--- Work to be completed ---
Write out all the records below again, changing "label" to "marker" and leaving everything else the same. Leave out the pictures.

--- Dataset records ---

[start]

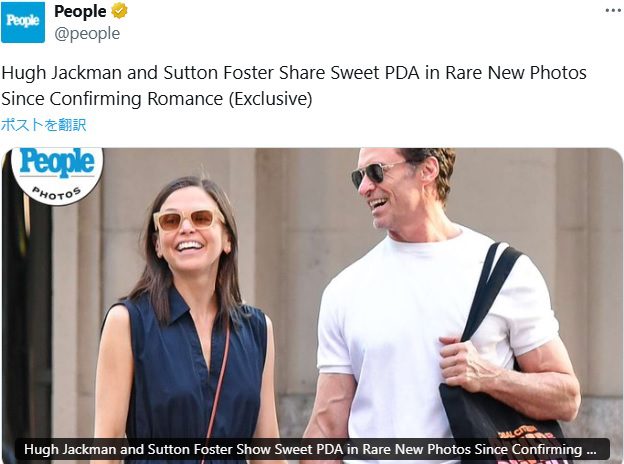Click the word PHOTOS on the badge
The height and width of the screenshot is (464, 624).
tap(57, 193)
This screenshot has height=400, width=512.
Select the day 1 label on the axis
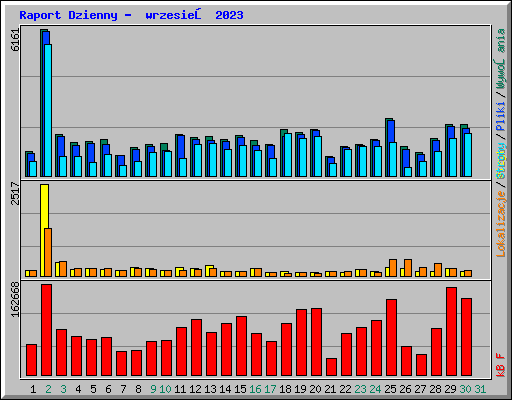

[end]

--- Exercise response ---
Click the word PHOTOS on the badge
The height and width of the screenshot is (464, 624).
tap(57, 193)
This screenshot has height=400, width=512.
Select the day 1 marker on the axis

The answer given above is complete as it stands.